MiFID II: Why it matters for you

Ten years after the financial crisis, the need to ensure adequate protection for savers and investors still looms large for regulators. But this can also create tension between banks and their clients. To meet regulatory requirements, banks often need to ask detailed – and seemingly intrusive – questions. In turn, clients rightly demand to know why banks need so much information  about them and how that data is used.

The process is about to get more onerous. The EU’s revised Markets in Financial Instruments Directive – known as MiFID II – introduces various new consumer protection rules. While the aim is to increase the transparency and accountability of financial service providers, and to protect consumers from fraud, in the early stages clients may find the information requirements excessively detailed.

What is MiFID II?

MiFID II will take effect next January. It has been adopted to offer greater protection and transparency for investors in a wide range of asset classes, including bonds, shares, exchange-traded funds and foreign exchange. It creates tougher standards for investment products and aims to provide customers with much greater clarity on the costs they will have to pay.

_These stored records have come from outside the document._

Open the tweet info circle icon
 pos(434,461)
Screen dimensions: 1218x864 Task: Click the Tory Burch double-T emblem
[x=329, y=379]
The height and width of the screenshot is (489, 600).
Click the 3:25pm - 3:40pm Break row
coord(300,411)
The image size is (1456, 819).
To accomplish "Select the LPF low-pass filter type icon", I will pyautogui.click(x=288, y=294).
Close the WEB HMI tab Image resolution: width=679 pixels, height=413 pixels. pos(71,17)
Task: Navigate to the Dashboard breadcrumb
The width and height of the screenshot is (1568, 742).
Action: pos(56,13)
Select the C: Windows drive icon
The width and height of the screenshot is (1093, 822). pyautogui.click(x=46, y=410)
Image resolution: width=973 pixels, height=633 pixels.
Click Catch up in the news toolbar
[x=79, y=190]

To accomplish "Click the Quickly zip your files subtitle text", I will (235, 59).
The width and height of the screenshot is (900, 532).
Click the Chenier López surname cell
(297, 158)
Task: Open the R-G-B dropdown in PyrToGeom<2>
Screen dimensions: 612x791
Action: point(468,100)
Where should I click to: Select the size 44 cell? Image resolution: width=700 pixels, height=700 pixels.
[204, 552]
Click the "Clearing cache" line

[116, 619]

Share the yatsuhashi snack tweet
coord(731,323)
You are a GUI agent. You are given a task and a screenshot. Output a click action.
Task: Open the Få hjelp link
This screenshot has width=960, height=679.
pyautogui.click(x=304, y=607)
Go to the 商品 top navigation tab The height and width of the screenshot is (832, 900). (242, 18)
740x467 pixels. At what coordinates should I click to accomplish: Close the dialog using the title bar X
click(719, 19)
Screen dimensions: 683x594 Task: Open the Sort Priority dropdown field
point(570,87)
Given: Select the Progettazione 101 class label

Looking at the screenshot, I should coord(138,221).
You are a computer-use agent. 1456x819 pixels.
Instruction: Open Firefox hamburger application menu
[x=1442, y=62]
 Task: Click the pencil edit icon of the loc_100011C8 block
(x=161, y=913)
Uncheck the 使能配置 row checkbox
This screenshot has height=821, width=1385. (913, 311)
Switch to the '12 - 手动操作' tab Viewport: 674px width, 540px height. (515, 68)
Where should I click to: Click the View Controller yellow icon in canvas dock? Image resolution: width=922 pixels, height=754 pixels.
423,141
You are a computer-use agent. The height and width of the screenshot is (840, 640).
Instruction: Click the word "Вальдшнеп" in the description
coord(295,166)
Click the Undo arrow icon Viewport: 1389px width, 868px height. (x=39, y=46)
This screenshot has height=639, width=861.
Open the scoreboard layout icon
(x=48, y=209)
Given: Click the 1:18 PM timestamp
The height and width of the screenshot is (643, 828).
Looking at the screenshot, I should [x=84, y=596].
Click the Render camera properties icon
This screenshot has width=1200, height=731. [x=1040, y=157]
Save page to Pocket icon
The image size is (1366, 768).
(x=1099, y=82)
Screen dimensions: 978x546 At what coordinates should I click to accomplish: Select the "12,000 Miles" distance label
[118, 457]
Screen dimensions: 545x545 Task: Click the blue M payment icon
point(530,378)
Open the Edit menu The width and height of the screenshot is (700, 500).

As a bank, we have two key obligations:

To understand your circumstances

It is tempting to believe that banks are only in the business of selling additional products, so questions about your financial set-up, or whether you have dependent children, might appear a not-so-subtle means of stealth marketing.

However, this isn’t necessarily the case. Under MiFID II, financial services companies are obliged to assess the suitability and appropriateness of every financial product to the customers who use it. For example, we need to assess our clients’ “ability to bear losses” and their tolerance of risk. To do this, we need to know more about you, in order to understand what financial products are right for you.

Suitability needs to be measured at an individual product level, but also in context of your financial portfolio and assets as a whole. This requires us to know what investments and financial products you hold elsewhere so we can judge whether your investments with us are suitable both on their own and as part of your overall financial position.

We also need to gauge our clients’ understanding of financial products so we can classify them as either retail, professional or eligible counterparties. This will influence the type of products we are permitted to offer you and the support that needs to be provided with those products. 

To meet regulatory obligations

Banks and financial services providers look after large amounts of capital. Regulators want to understand the origin of that money to ensure it has not been generated through crime or is being used to finance terrorism. As a result, banks are obliged to ask more questions about the source of their clients’ financial assets.

Again, these questions can seem intrusive, but they are also an important weapon in fighting crime. The better we know our clients and the source of their assets, the more easily we can spot suspect transactions. You can help by letting your bank know in advance of any unusual transactions – for example, large transfers or house purchases – which will help keep questions to a minimum.

The important thing to remember is that while more detailed requests for information may be annoying and even intrusive, the aim of MiFID II is to protect clients from being sold unsuitable products that could undermine their financial management and investment strategies. And we all have an interest in preventing the financial system being used to facilitate crime.